######### Card Hero LETTERS #########
Letters to the editors

Vol. 6, NO. 4 / March 2022

To the editors:

The gulf between physics and climate science is a strange one. As Robert Socolow notes in his response to Lawrence Krauss’s book The Physics of Climate Change, there is a skeptical streak in the physics community regarding climate science. The physicists in that streak question the integrity of climate science and feel deeply uneasy about its reliance on complex, computerized climate models.1 After expounding some of the basics of climate science, Krauss acknowledges this skepticism when he defends climate science, writing that “much of climate science is not some invisible voodoo practice or something that requires supercomputers to assess.”2

This skeptical streak resides not at the fringe of physics, but in some of the world’s most credentialed physicists, whose résumés boast Ivy League institutions and high-level advisory positions. Their heavyweight skepticism continues to stoke the flames of climate denial.3 This streak has also, as Socolow notes, stirred up controversy within professional physics societies.4

At the same time, there is a history of limited but consequential engagement between the fields. Many leading climate scientists began their graduate careers in physics or a related discipline, only later transitioning to climate science.5 The voices of those who have made such a transition, including Socolow, echo across the chasm, calling for physicists to engage more deeply with climate science.6 And some physicists indeed have, including Richard Muller whose skepticism about temperature records compelled him to produce his own datasets, which have now become part of the climate science mainstream.7 The physics community’s interest in climate science is evident, and Krauss’s effort is but the latest indicator.

= = = =

- [Short exercise 1] In the records, retype the lines starting with the one that contains "Describe the element" and going on through the one that contains "at that location.". Leave the pictures out of your copy.

- [Given records]

= = = =

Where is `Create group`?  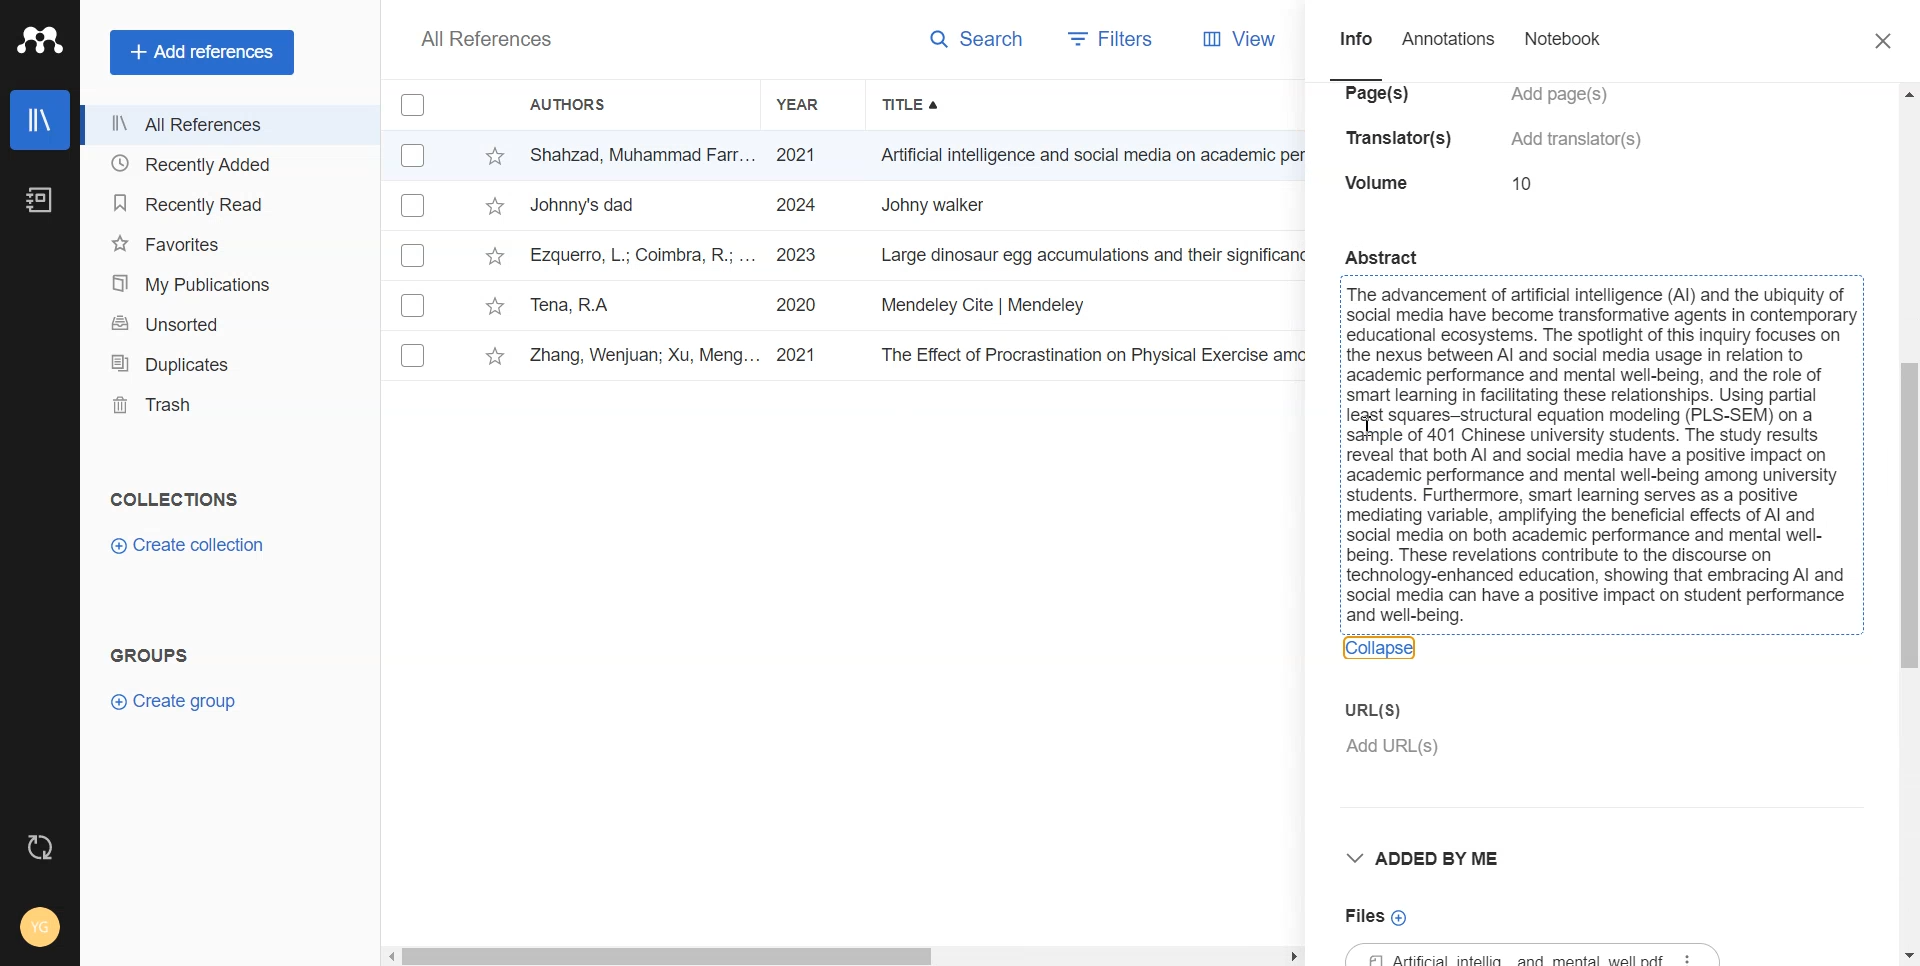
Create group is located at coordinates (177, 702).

= = = =

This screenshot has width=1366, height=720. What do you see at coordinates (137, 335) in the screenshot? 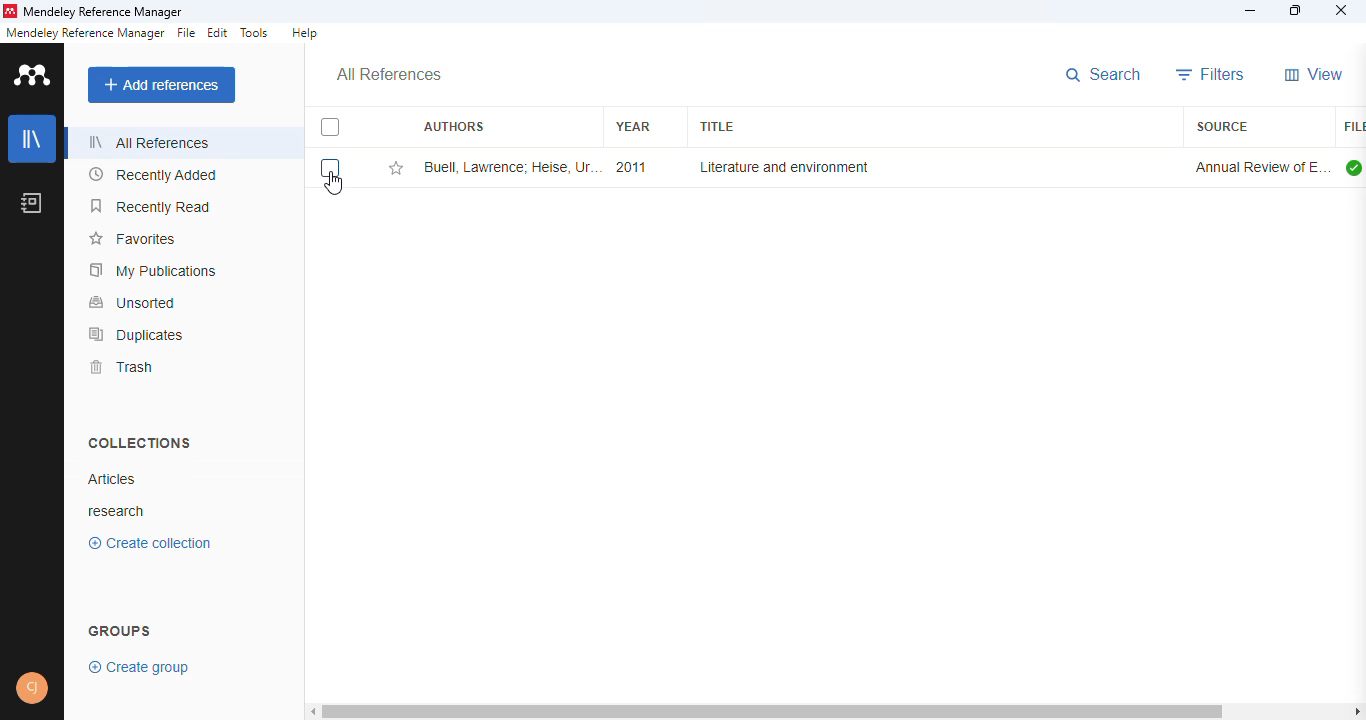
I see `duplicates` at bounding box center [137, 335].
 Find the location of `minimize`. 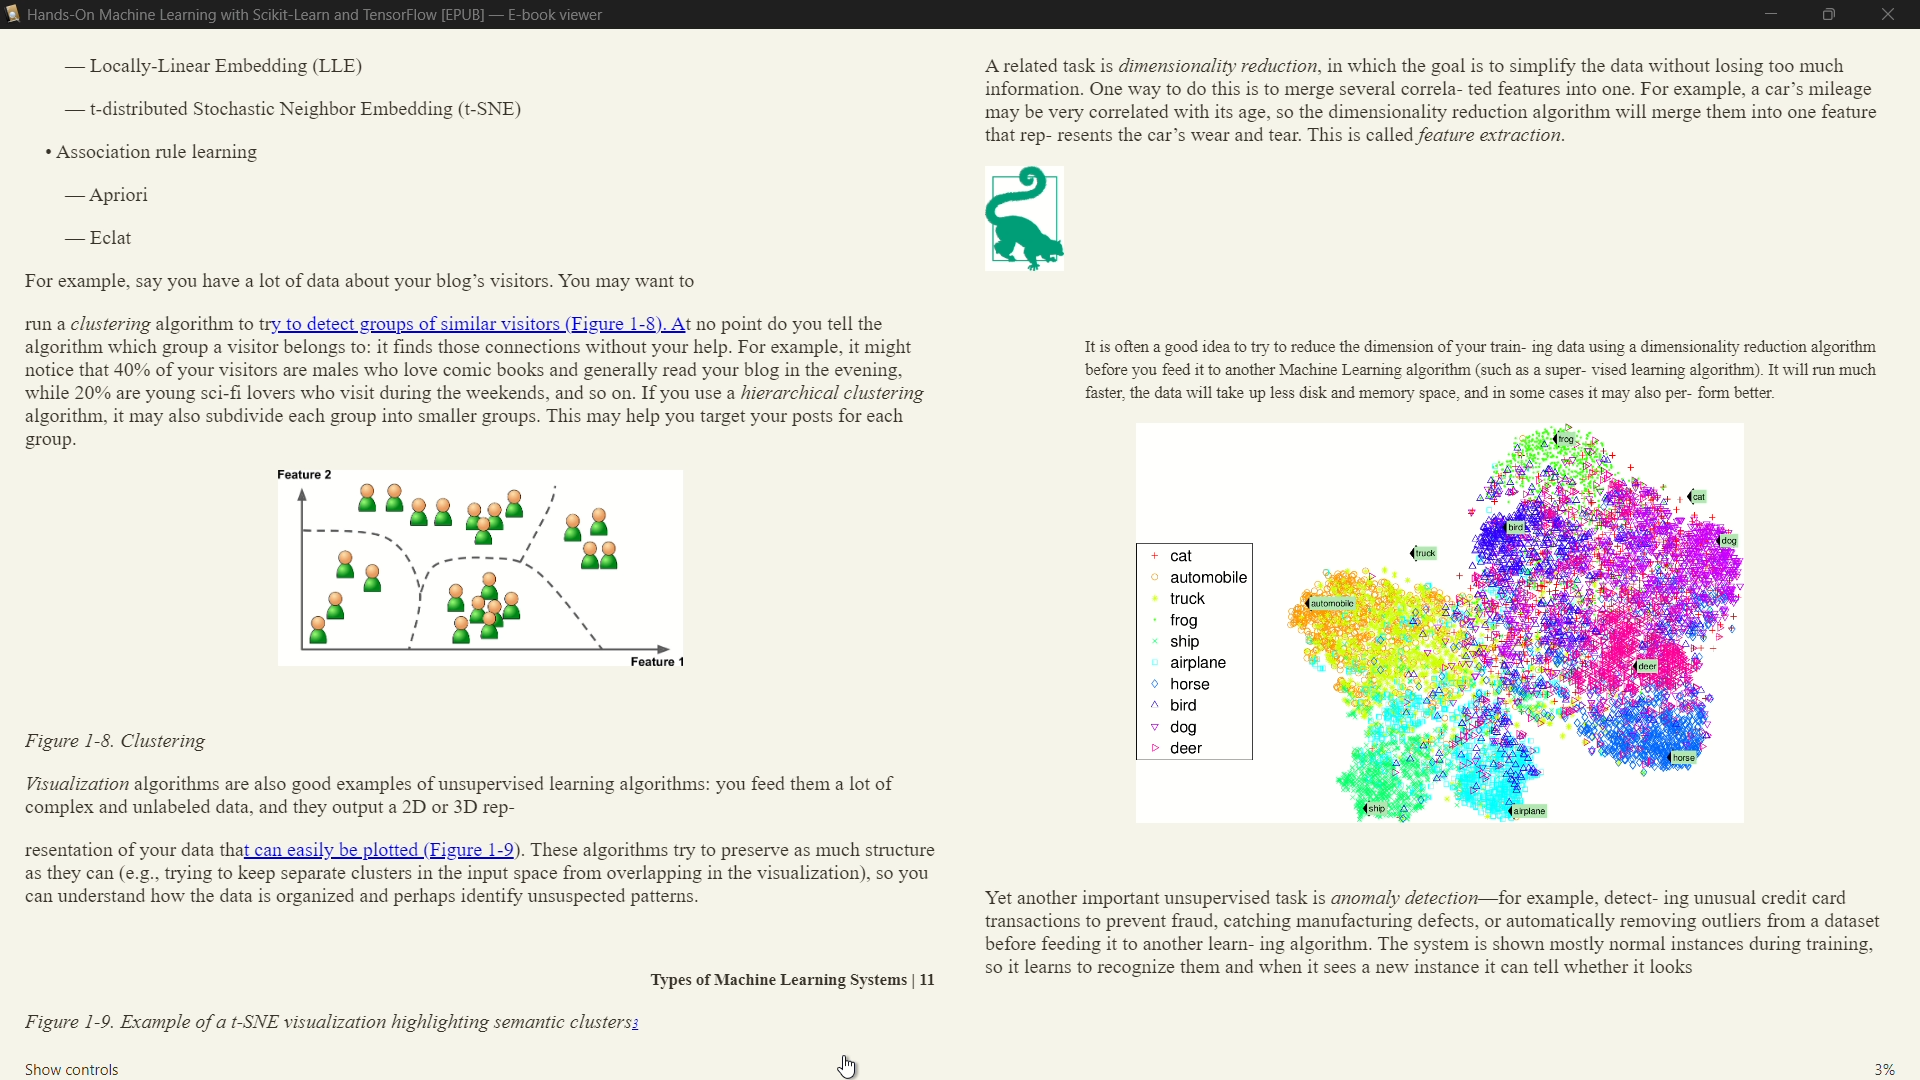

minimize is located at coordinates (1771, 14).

= = = =

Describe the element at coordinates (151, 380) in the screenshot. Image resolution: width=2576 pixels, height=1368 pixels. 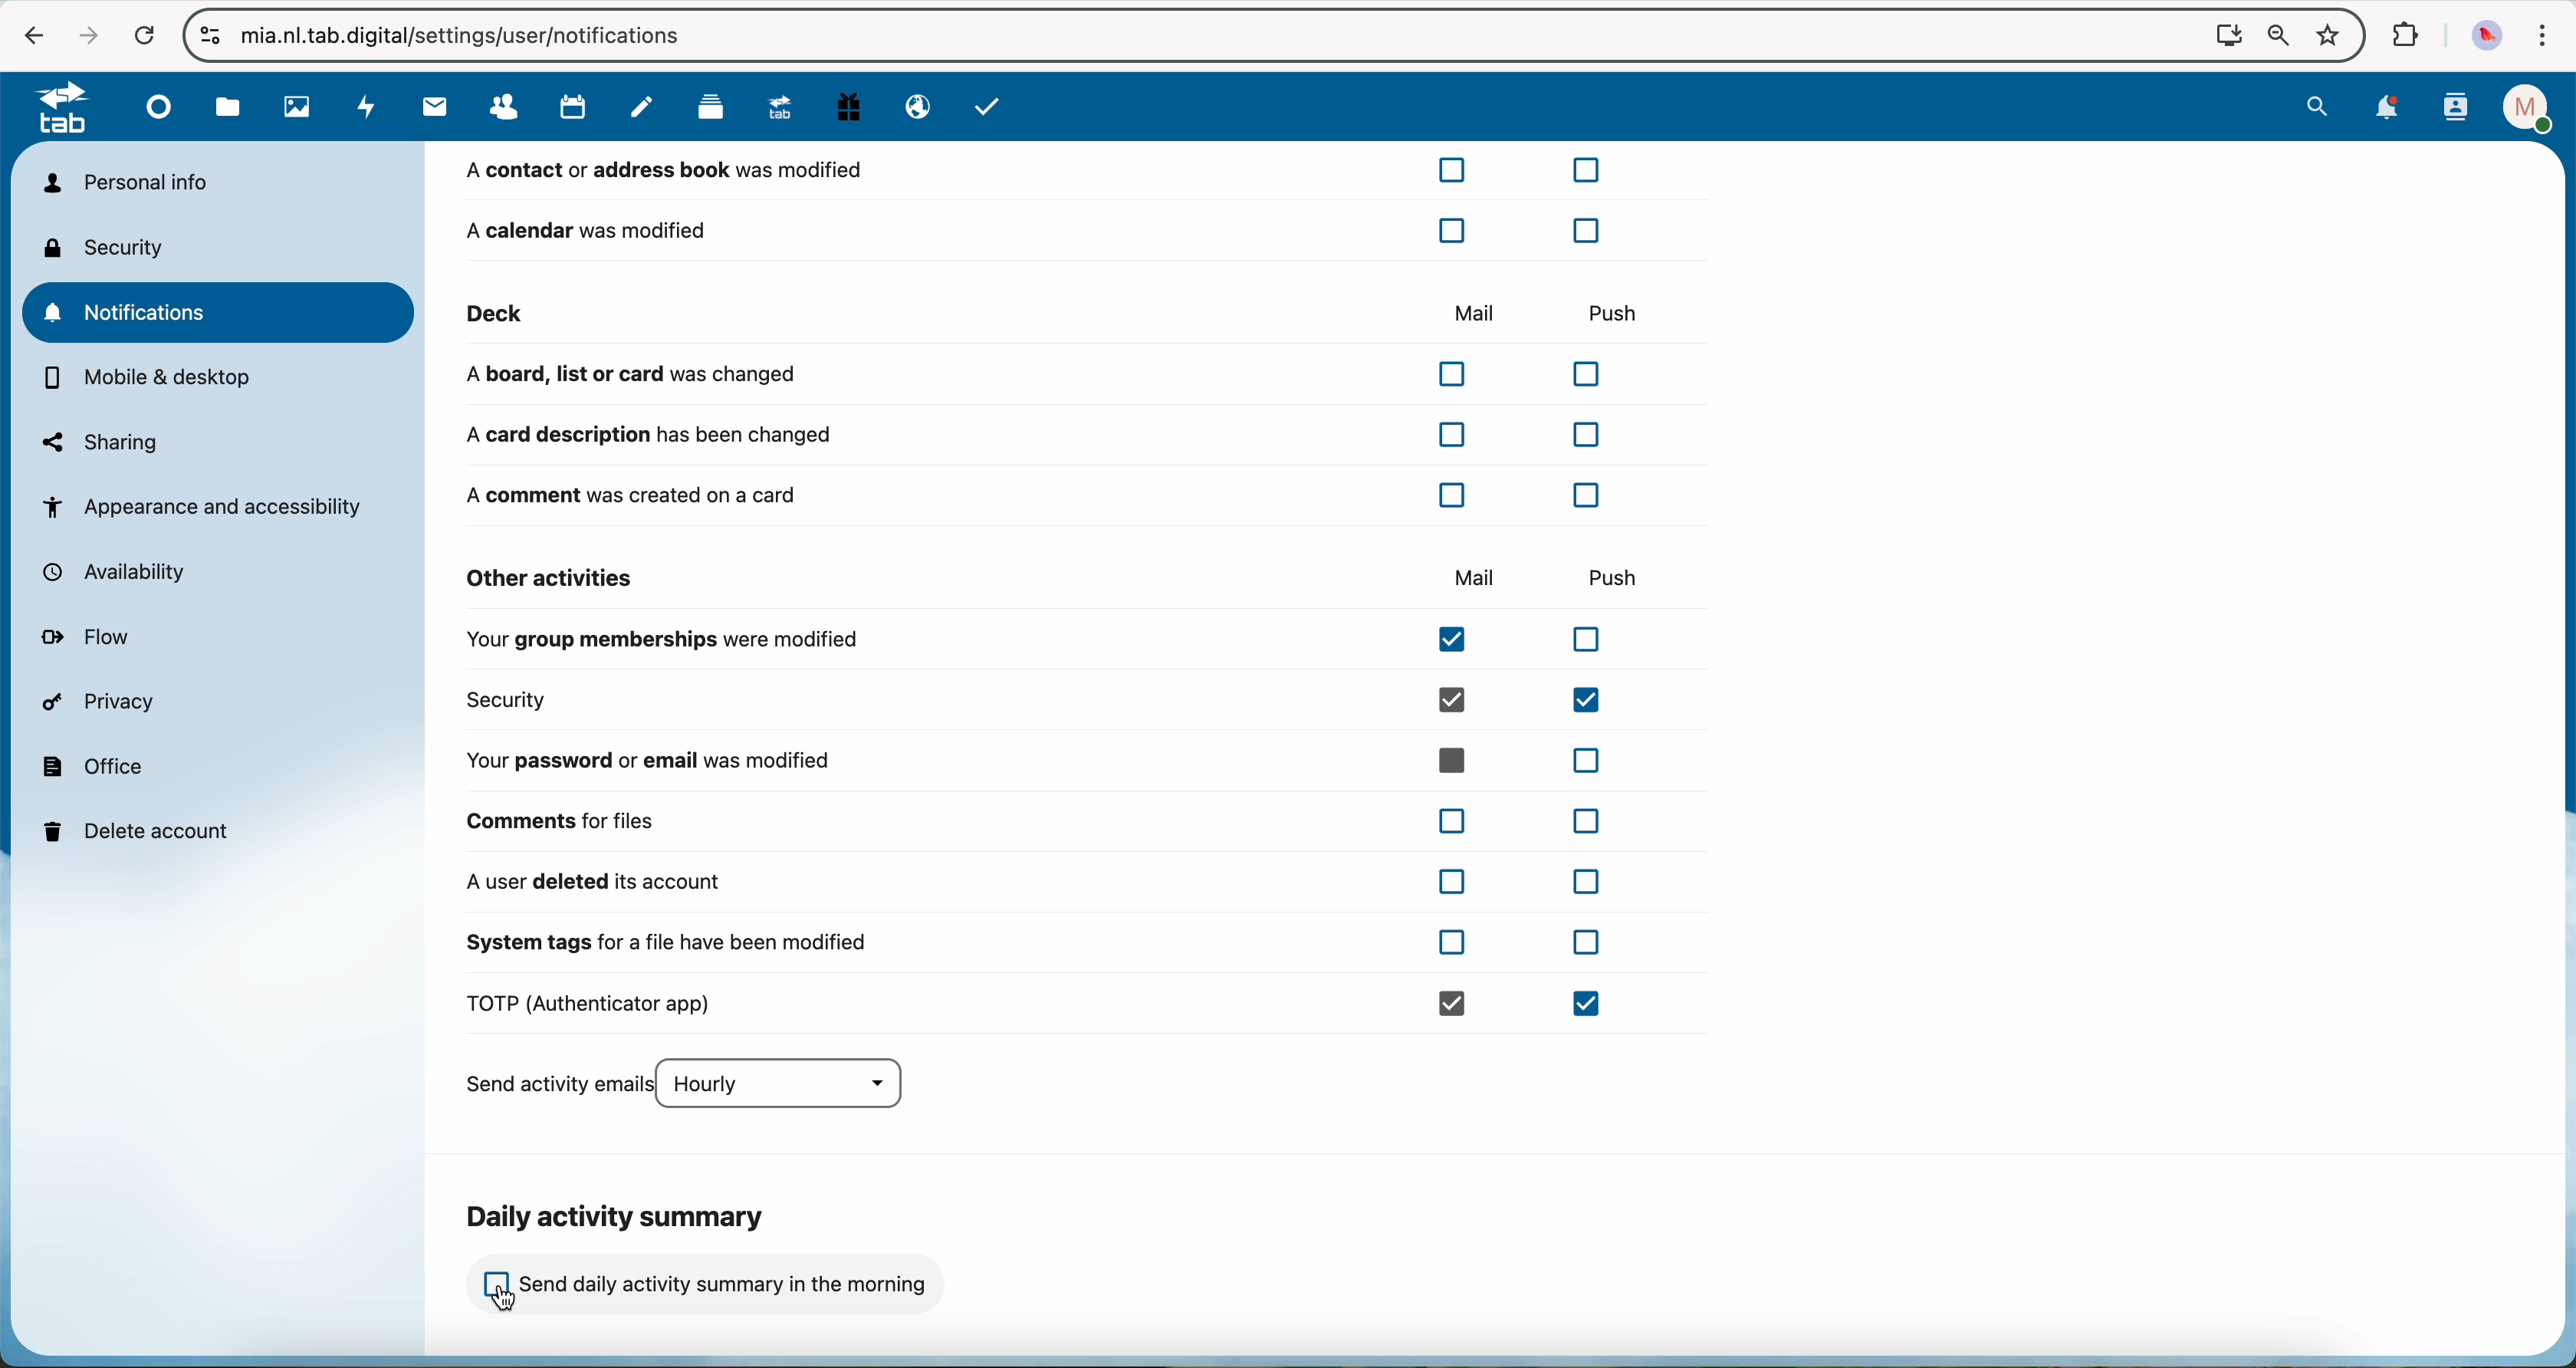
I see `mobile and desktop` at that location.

= = = =

- [Short exercise 2] In the letter on physics and climate science, what did Richard Muller's skepticism about temperature records lead him to do?

- [Worked answer 1]
Describe the element at coordinates (151, 380) in the screenshot. Image resolution: width=2576 pixels, height=1368 pixels. 
I see `mobile and desktop` at that location.

- [Worked answer 2] It led him to produce his own datasets, which have now become part of the climate science mainstream.